He said he was only telling her this because he had to tell someone, and that he wasn't in a mood to scribble this into a journal that couldn't talk back.
She was surprised to discover how much she could relate to his story. Hadn't she once been a little girl terrified of her father's rebuke? She wasn't sure if his childhood could excuse the things he did, but she understood how it could fuel an anger that made one prone to do the unforgivable.

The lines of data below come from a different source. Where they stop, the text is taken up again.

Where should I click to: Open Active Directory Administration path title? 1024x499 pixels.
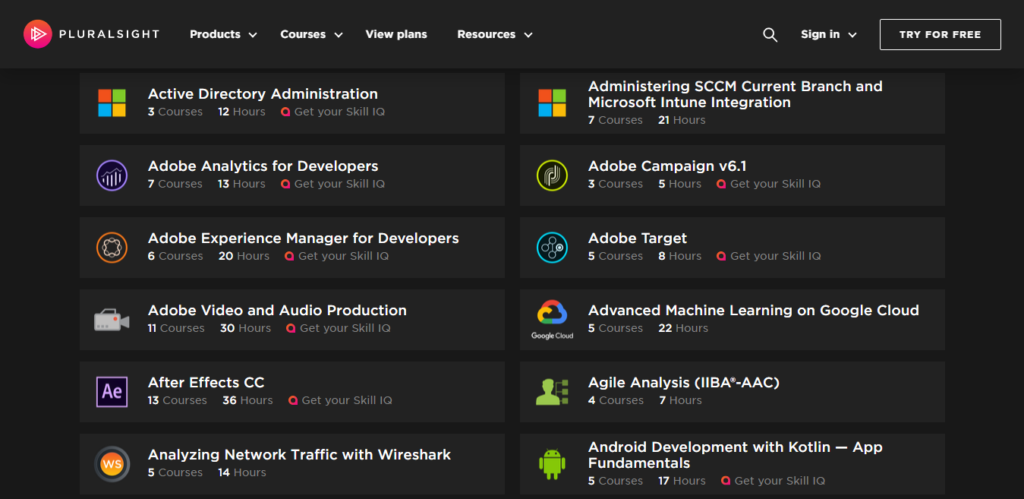point(263,94)
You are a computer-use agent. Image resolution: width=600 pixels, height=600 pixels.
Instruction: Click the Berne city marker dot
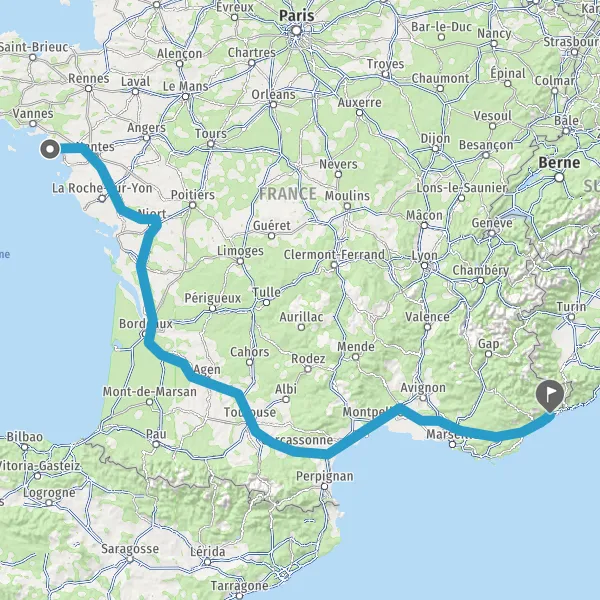(559, 178)
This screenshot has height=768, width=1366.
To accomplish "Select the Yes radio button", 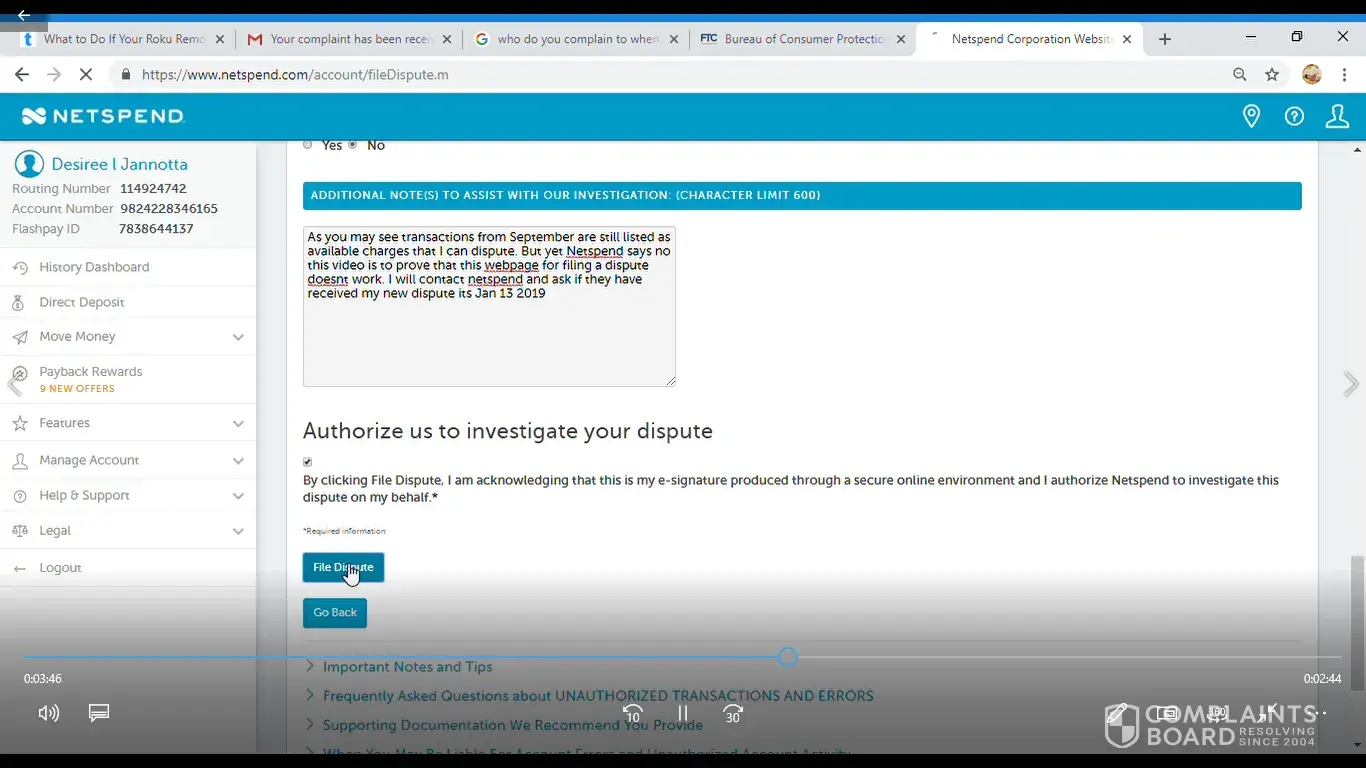I will pos(308,145).
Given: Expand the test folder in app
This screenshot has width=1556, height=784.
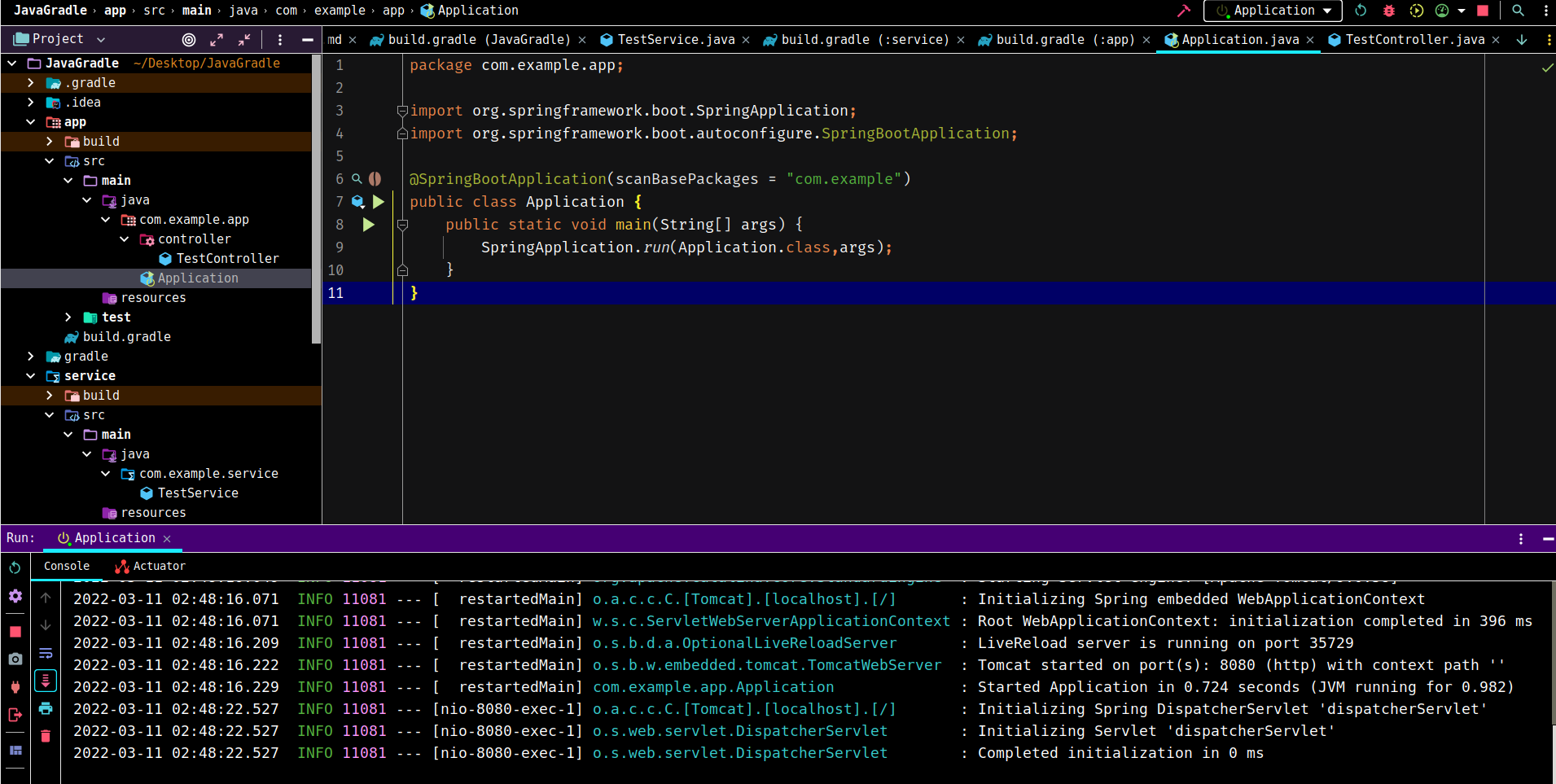Looking at the screenshot, I should [x=68, y=318].
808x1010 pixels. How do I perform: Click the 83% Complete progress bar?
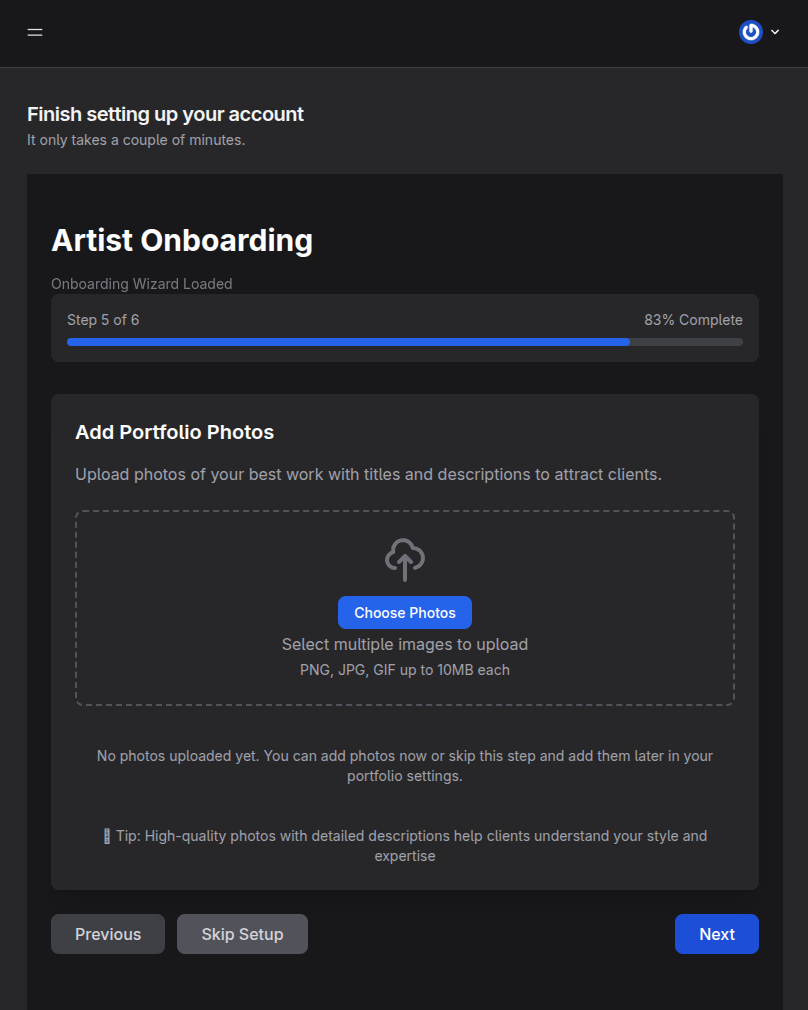(404, 341)
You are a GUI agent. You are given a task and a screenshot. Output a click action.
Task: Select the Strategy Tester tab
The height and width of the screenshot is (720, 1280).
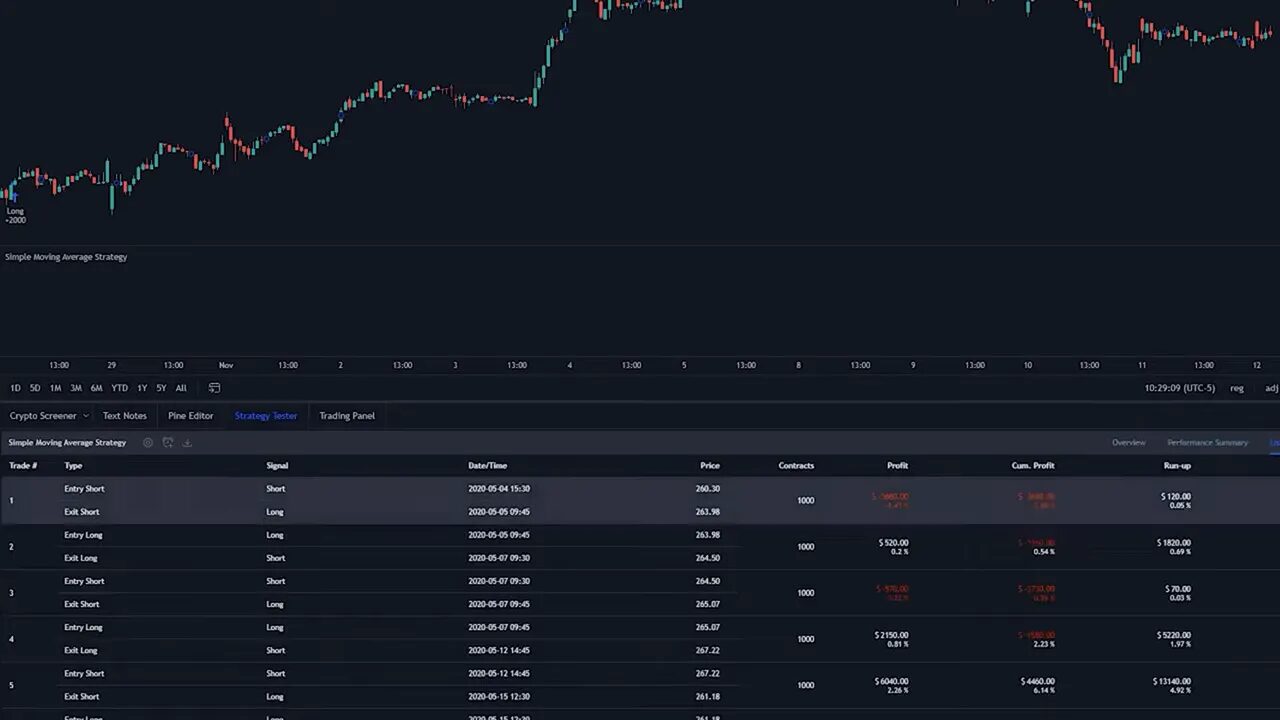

If her childhood had been just as bad, would she have turned out the same?
-
“I'm sorry about you and Jin.”
They had been sitting silently on the deck, having run out of things to say. Looking away, she shook her head and replied, “We changed too much.”
“Or maybe you stayed the same.”
“How do you mean?” She turned her face to him.
He shrugged, shook his head, and stared out to the ocean. “Look, I don't know anything about...relationships, marriage...but people don't change. They've always been the same. It's...it's delusion, that makes us think we're what we aren't. What we call 'change' is really just us realizing that delusion.”
She stared at him silently, her lips pursed. Delusion? “I wasn't deluded,” she said, rising to her feet. “We changed. He was different. I was different and he didn't--”
“Were you really that different from who you were, Sun? Or did you just realize what it was you were capable of?”
“You're a monster,” she said, then walked away.
-
Ben had spent a long time wondering how a man could give himself over, mind, body and soul, to addiction. Of course he was wondering about his father, but he was also wondering about Jack Shepherd. Shepherd's father had problems with alcohol. Hadn't Ben intervened with his offer of salvation by Island, Shepherd would have gone the same way. He was certainly in a sorry state when Ben found him hovering over Locke's coffin, searching for meaning he hadn't found in his pills. Perhaps that was why Ben never fell into the throes of addiction: he knew the answer couldn't be found in a substance that couldn't talk back. The only thing you could find in those substances was oblivion, and you could only afford oblivion when you had nothing to lose.
Right now, Ben had nothing to lose. He had no purpose. Nobody needed him. Sun only talked to him because there was no one else. Add another party and he'd be alone again. Hell, he was alone now. Eventually something happened to make him lose another member of the Reluctant Fans of Ben Linus club. He sat on the edge of his bed, filling his second glass of whiskey, wondering how much of it was on this boat and how quickly he could go through it. He was about to take a sip when he heard a knock at the door. Setting his glass down, he moved over to the door, opened it, and wasn't able to process anything until she had pushed both of their bodies onto his bed. There, he was able to push Sun off of him.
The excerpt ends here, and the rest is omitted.